--- Start Material shown ---

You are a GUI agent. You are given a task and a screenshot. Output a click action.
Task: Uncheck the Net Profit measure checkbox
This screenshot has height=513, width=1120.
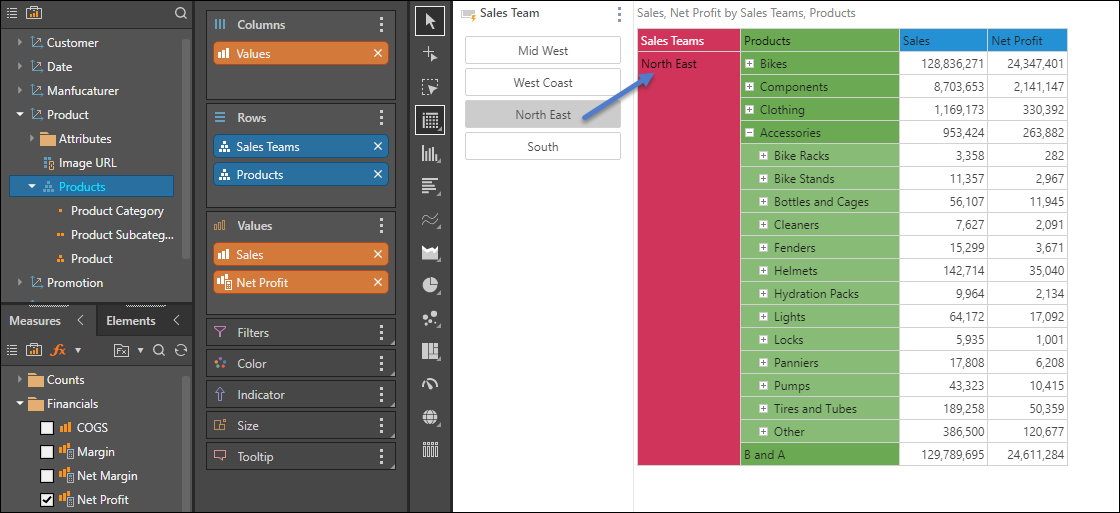coord(46,499)
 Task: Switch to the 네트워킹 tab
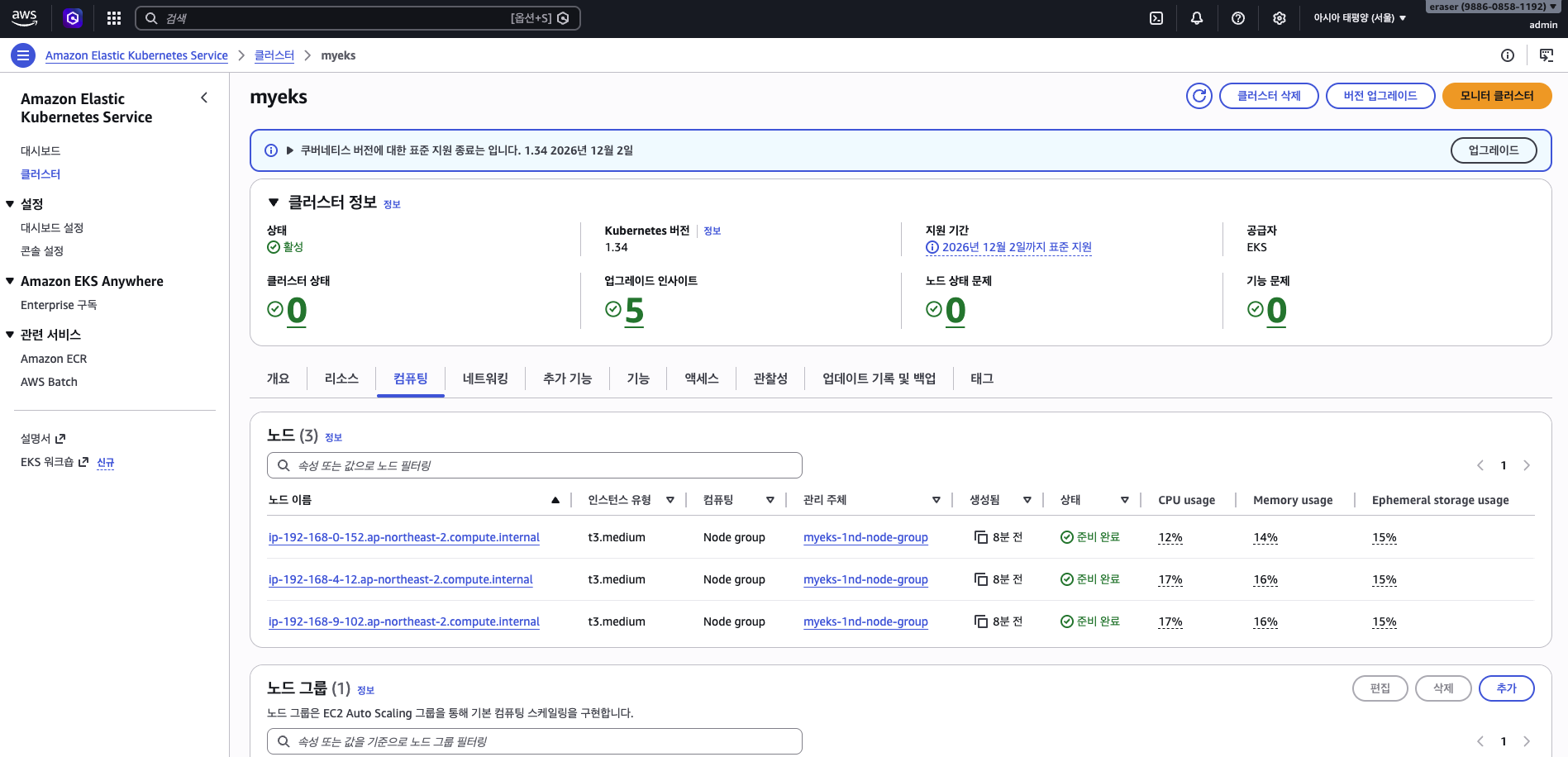[485, 378]
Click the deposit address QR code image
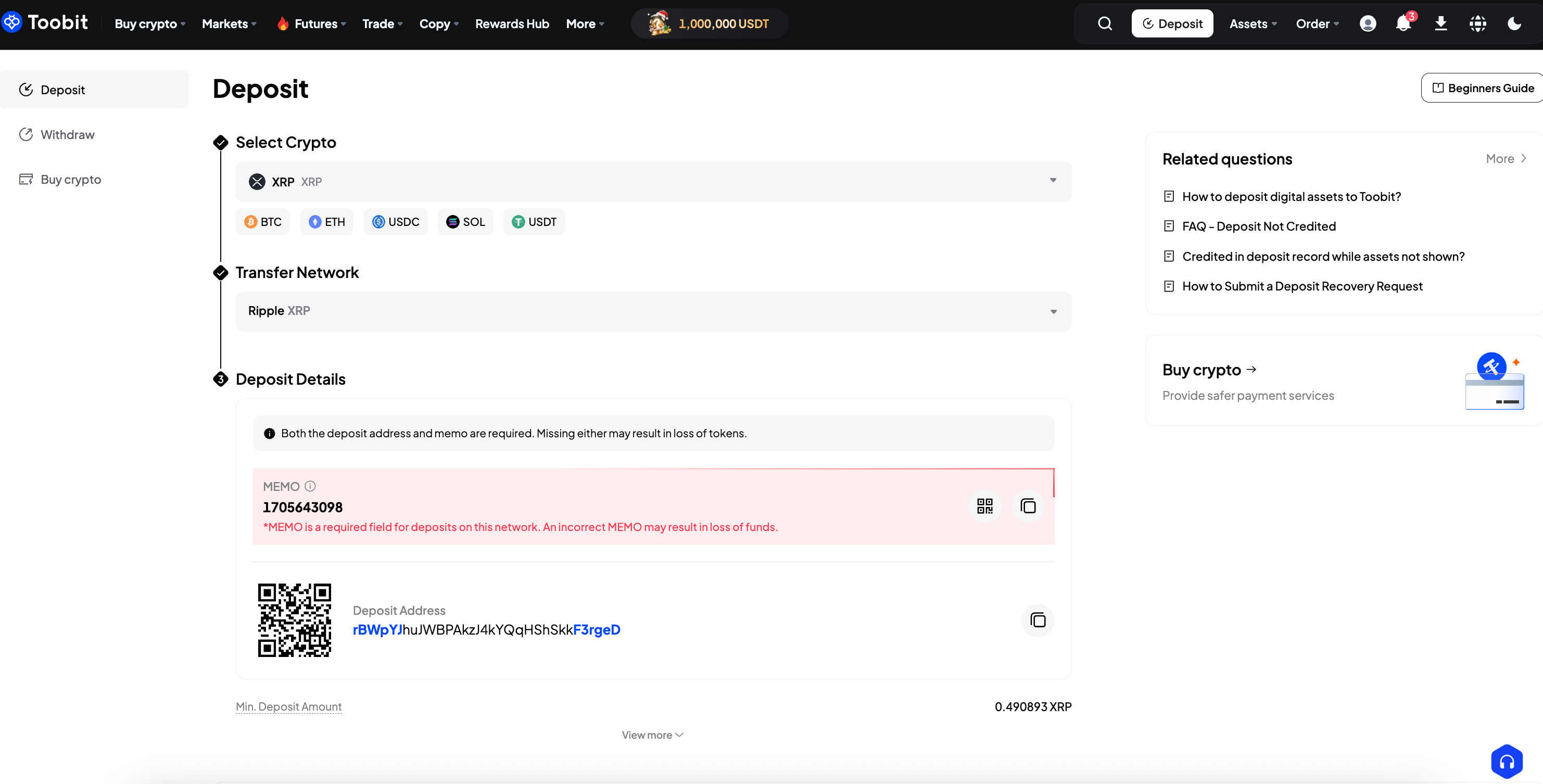1543x784 pixels. click(x=294, y=620)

--- End Material shown ---

_What you need to do_: Reproduce the listing above with every occurrence of "screenshot" swapped for "screen capture" and all other text left as is. Omit the pictures from your output.

_Reply_:
You are a GUI agent. You are given a task and a screen capture. Output a click action.
Task: Uncheck the Net Profit measure checkbox
This screen capture has height=513, width=1120.
coord(46,499)
 Task: Switch to the 네트워킹 tab
[485, 378]
Click the deposit address QR code image
1543x784 pixels. click(x=294, y=620)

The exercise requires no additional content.